Music Publishing and Distributing: Blog Post #1
Hello and welcome to my second installment of music blogs! My name is Zachary and I am currently a junior at Adams State University pursuing bachelor’s degrees in music business and general business. If you would like to know more about me please refer to the “About Me” tab at the top of this webpage. Inside you will find my full biography along with other related press materials. If you are interested, I also suggest that you take a look at my first series of blogs entitled, “Discovering New Artists and Music,” which details many methods for discovering new music, and includes web links to phenomenal featured artists. For my next segment of blogs, I will be conducting research and analyzing the development of music publishing and distributing methods starting with the advent of the printing press and continuing through to modern-day publish and distributing methods. As this blog series develops, expect to see topics ranging from how the printing press affected music publishing and distribution, the printed music market of the sixteenth and seventeenth centuries, and descriptions of modern publishing and distribution companies. In addition, this blog will be interactive and include pictures, videos, and web links to external sources for further reading. The reason I elected to research the topic of music publishing and distribution is because I have recently begun to venture into the world of electronic music publishing myself. I am currently in the process of creating my own publishing company as part of another project requirement for the completion of my music business degree. For this reason, I thought it would be both interesting and beneficial to investigate the history and development of music publishing and distributing techniques for my music history project.
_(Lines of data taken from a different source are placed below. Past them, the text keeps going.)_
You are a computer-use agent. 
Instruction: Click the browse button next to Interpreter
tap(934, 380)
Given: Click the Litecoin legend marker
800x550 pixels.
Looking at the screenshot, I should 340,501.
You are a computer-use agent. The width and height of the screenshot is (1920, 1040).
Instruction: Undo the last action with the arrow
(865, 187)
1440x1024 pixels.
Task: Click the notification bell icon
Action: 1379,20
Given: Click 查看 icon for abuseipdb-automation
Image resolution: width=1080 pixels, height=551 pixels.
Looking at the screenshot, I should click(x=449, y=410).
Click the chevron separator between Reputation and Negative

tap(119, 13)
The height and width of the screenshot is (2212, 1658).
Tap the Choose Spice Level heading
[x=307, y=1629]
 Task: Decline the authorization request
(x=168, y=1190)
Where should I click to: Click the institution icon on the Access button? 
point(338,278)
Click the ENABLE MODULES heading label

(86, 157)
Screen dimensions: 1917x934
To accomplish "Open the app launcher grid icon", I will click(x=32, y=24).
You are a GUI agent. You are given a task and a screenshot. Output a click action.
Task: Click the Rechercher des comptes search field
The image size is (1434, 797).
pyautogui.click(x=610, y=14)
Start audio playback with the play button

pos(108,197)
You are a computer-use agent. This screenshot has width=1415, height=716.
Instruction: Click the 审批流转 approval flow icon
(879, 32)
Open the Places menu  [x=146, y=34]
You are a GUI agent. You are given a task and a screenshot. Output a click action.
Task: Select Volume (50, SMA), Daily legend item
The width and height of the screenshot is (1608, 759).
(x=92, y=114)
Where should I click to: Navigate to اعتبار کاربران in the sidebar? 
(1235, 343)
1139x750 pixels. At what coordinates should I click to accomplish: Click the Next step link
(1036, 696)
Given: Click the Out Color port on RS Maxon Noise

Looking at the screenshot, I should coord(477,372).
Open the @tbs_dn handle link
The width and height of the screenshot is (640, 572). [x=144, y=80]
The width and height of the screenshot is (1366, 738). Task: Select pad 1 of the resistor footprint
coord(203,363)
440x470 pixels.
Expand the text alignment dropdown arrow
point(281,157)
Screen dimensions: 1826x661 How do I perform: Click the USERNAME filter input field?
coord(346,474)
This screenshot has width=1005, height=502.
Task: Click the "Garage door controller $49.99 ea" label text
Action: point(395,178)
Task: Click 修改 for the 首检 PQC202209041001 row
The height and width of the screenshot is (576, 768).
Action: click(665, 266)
Before we discuss the printing press and its many influences, which will be outlined heavily in my next blog post, I would first like to cover some techniques on how books and sheet music were created before the invention of the printing press. Before the printing press, books would all have to be painstakingly created by hand. Books made entirely by hand are called manuscripts and a collection of manuscripts is referred to as a codex. After the fall of the Roman Empire, Christianity began to rise. Monks, almost solely in a monastery scriptorium, completed the task of copying texts by hand. However, during the Renaissance, demands for books heavily increased, so the work of copying texts by hand shifted from monks to trained specialists. The size of various text copying operations ranged from a single individual to massive commercial production line operations in larger cities. Sometimes it would take a monk the course of several years to complete one manuscript, while a professional scribe who was paid per project, could finish a manuscript in a matter of a few days. Paper was a Chinese invention and by the time the printing press was invented, the manufacturing techniques of paper had circulated across Europe. Once the printed press was invented, the world of printed materials was completely revolutionized and the practice of hand copying texts became antiquated and quickly faded. In my next blog post, I will discuss the advent of the printing press, its effects on music publishing and distribution, as well as the first book it ever printed, the Gutenberg Bible.
 Victoria Diane Horn, “Illuminated Manuscripts,” http://archives.pacscl.org. 2001. Accessed October 13, 2016, http://archives.pacscl.org/leaves/exhibit/learn/children/overview2.pdf.
 Horn, “Illuminated Manuscripts.”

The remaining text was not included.